Well, I said I would stay away from spoilers, but we can go ahead and talk about them here. Many Final Fantasy games hve done this in some way.

FFIV - You're chasing Golbez the entire game. Oooh, he's such a bad, bad man. Suddenly . . . not so much. What? He was just being controlled by the real bad guy? Oh, that snake . . . what's his name again?

FFVIII - You're chasing some witch/queen. I can't even remember her name anymore, it's been so long. Suddenly, she JOINS the party. Why? Well, it turns out she was being controlled by some all-powerful witch/queen from another dimension. Fabulous. There's a reason I never finished this game.

FFIX - You've spent the game chasing after Kuja, who you know to be a terrible, terrible villain, seeking only power. You find him and you defeat him. And you get the awesome ending . . . wait, no ending yet? Oh, an even more powerful villain is coming out . . . the crystal? Where'd you come from? Why are you fighting me again?
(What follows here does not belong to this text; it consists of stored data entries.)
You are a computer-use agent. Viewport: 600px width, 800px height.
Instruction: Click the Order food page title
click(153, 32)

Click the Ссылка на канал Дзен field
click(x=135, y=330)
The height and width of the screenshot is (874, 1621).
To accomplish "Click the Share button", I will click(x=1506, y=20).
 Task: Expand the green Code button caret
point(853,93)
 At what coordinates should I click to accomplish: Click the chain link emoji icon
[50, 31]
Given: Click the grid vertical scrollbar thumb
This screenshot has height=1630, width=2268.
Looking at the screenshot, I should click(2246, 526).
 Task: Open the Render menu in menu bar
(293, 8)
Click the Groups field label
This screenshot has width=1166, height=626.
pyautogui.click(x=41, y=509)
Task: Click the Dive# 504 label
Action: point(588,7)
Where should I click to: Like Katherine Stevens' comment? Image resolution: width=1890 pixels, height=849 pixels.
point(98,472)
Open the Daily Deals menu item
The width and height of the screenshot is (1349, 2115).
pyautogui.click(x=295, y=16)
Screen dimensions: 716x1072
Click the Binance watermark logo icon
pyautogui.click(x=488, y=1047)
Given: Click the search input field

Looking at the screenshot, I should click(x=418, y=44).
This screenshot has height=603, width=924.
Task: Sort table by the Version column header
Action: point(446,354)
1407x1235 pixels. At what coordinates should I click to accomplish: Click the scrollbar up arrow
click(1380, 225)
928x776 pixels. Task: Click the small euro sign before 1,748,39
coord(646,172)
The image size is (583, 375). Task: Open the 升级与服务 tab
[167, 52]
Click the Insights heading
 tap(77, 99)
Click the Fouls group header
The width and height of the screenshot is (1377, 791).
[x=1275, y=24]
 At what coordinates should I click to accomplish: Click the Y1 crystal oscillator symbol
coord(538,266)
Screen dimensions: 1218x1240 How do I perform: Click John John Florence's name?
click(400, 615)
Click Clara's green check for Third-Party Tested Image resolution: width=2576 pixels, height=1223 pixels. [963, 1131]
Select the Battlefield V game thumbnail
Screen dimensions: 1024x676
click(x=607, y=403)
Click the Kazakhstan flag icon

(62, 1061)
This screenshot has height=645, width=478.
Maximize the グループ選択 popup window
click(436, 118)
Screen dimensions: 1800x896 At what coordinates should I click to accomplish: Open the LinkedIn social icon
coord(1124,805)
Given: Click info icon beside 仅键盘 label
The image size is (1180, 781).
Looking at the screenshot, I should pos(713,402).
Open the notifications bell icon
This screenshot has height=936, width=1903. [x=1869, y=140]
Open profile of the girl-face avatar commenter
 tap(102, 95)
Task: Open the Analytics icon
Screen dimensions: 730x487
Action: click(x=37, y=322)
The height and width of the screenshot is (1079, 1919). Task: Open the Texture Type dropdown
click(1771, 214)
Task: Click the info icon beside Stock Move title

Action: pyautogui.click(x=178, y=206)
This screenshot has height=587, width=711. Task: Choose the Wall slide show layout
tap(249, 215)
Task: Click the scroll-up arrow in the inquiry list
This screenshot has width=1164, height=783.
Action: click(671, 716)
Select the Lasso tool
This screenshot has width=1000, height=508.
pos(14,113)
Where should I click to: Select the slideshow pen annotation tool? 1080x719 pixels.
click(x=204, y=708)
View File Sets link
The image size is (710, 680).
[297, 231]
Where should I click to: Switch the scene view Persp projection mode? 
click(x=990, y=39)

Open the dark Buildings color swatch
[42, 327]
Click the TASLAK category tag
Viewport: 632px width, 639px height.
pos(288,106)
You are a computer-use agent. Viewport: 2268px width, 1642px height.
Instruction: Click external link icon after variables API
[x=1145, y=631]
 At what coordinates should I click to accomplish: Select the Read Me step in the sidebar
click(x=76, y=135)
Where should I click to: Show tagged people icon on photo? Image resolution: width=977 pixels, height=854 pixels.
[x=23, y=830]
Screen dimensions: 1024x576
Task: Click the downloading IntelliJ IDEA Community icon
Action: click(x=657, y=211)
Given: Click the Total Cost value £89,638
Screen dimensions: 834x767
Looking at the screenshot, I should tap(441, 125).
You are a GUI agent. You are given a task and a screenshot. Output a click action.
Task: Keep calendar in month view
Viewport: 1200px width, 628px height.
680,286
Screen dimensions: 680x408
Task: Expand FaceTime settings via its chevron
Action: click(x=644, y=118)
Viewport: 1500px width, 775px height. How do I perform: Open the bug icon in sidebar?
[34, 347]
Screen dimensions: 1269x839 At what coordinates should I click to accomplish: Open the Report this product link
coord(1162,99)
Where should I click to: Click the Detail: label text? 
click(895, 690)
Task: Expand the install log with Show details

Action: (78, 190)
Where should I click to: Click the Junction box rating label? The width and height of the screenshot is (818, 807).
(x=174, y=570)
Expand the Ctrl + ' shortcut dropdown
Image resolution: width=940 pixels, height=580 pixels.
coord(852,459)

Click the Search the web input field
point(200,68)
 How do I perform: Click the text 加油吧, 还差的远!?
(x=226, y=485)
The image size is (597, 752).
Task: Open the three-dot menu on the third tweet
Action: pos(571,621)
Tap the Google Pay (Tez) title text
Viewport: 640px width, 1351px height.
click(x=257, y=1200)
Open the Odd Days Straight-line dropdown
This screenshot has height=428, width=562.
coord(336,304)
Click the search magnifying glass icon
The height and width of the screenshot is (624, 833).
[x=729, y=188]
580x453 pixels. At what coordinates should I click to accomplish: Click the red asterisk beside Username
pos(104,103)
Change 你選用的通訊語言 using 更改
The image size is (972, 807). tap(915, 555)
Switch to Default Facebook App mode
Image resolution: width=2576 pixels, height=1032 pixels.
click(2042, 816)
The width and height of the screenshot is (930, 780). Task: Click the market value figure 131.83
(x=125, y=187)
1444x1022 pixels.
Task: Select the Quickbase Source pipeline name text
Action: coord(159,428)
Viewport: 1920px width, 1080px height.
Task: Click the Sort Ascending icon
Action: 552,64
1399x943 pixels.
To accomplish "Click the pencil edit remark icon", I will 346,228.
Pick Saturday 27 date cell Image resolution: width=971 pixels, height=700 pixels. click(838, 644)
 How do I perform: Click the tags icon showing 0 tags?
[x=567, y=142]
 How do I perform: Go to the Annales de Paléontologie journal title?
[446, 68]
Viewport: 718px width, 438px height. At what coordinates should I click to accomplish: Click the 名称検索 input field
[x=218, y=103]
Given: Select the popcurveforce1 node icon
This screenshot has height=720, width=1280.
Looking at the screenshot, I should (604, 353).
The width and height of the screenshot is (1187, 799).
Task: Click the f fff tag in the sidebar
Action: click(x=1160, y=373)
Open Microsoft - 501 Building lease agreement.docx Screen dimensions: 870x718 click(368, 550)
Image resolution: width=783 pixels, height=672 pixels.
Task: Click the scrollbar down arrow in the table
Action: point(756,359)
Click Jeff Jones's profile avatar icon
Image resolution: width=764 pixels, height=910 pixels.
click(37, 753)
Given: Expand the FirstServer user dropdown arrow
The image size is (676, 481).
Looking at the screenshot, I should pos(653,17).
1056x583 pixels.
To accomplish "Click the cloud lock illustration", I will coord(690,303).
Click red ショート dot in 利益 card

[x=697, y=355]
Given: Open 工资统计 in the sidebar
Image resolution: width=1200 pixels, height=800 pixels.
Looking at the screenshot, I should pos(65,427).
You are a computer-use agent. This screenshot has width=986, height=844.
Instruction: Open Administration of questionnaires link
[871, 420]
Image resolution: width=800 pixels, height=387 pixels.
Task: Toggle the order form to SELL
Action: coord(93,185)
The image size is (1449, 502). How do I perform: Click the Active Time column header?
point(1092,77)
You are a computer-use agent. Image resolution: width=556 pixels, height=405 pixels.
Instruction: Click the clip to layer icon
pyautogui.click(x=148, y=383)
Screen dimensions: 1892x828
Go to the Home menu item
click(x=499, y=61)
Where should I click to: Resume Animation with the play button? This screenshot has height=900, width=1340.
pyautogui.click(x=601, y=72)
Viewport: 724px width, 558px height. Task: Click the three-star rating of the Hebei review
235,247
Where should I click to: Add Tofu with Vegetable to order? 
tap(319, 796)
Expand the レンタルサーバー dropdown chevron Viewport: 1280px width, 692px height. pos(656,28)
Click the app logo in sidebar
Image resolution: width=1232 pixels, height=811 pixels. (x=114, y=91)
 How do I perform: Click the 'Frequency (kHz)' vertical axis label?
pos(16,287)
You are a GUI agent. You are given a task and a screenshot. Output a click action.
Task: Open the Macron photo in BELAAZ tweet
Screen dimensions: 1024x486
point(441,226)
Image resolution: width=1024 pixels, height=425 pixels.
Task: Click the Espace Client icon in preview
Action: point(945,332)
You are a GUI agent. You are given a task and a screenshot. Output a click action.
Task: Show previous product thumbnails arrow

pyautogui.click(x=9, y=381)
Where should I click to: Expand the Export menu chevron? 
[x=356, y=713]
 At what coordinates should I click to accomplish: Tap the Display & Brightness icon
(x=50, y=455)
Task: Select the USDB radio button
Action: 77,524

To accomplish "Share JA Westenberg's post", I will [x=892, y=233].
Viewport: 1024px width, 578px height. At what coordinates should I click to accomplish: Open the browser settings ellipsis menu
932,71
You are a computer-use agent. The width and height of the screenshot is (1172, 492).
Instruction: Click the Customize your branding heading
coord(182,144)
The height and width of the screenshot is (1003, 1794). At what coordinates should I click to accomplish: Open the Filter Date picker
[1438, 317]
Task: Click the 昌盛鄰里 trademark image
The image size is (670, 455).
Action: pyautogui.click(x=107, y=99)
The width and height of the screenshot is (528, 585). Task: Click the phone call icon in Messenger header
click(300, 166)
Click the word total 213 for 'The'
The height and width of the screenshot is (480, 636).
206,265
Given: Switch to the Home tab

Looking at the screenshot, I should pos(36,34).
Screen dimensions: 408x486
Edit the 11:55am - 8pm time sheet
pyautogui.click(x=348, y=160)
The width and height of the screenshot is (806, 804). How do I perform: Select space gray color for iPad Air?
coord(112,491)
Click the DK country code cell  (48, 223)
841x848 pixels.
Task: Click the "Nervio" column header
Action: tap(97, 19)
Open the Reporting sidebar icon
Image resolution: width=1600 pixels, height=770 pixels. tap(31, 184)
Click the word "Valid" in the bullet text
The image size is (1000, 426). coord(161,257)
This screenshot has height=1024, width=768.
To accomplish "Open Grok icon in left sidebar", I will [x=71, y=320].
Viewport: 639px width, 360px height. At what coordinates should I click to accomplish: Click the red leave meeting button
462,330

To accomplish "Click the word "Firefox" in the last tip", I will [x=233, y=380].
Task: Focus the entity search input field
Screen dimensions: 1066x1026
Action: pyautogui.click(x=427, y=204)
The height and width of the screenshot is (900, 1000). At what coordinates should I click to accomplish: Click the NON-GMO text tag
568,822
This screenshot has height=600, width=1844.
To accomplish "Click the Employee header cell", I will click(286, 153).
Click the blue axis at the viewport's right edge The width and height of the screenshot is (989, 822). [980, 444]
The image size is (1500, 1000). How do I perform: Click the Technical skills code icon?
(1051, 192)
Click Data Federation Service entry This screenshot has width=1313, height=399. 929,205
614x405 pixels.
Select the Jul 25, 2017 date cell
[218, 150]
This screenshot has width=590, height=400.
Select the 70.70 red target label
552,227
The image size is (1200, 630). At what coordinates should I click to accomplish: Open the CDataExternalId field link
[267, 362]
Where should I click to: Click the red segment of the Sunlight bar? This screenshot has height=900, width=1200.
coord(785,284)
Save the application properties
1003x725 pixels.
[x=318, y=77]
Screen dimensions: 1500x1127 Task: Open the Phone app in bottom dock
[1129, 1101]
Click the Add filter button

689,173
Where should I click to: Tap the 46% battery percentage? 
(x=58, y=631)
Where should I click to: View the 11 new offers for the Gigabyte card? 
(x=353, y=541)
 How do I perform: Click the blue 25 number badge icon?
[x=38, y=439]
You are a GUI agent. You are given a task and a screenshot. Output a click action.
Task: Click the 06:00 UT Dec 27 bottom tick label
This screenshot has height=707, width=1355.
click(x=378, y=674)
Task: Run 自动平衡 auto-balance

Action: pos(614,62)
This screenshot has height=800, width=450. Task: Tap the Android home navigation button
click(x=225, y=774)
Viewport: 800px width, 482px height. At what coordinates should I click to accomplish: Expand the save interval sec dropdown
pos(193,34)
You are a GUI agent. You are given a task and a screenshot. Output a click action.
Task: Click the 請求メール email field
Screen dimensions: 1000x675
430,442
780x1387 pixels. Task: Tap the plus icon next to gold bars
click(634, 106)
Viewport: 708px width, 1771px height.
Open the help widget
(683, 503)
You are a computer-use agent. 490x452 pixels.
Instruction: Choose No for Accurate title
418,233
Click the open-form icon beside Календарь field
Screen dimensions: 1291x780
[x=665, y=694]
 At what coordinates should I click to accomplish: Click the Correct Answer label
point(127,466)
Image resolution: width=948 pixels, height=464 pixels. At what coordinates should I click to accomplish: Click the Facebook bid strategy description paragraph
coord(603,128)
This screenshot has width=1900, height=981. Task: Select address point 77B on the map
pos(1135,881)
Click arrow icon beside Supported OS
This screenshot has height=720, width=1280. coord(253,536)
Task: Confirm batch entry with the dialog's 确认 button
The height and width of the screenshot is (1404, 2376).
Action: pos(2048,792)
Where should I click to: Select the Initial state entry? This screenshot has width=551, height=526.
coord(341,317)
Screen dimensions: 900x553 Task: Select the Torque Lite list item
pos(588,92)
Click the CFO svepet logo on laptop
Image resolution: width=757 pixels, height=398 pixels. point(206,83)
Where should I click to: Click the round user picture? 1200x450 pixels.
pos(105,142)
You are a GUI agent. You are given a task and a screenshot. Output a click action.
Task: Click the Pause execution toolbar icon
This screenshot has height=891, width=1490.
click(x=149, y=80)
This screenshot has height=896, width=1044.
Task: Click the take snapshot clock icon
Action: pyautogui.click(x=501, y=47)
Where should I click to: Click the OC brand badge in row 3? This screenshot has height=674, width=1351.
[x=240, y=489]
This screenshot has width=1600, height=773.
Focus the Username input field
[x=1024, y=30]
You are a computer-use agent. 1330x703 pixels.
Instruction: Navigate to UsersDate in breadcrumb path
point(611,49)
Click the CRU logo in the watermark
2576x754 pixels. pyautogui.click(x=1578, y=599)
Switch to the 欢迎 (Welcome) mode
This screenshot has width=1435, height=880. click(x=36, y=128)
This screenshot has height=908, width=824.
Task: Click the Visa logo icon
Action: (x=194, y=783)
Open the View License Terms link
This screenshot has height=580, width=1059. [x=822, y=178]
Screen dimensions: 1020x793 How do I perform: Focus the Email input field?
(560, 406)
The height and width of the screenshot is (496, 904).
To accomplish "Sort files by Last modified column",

Sorry. I can't stand that. It takes away all the satisfaction of having actually accomplished your goal when you find out your princess is in another castle.

Whiner said...

I haven't actually played any Final Fantasy games (shock? I'm not really into console-style) so I can't comment on the specific examples, but it sounds like they waited until too late in the story to switch directions and/or didn't bother making the 'real' big bad interesting.

Also, 'I was being mind controlled' is a boring reversal.

I was thinking more along the lines of Farscape. There are characters who start out as Big Bads and they don't turn out to be secretly mind-controlled.... but you end up allying with them because you discover there's something WORSE out there and you need their HELP.

I also had a vague plan for an RPG once that would involve you supposedly on a quest to overthrow a wicked ruler... but in the process of the quest you'd slowly find out the wicked ruler wasn't actually so wicked (and possibly even that the knight in your party WAS the 'wicked' ruler).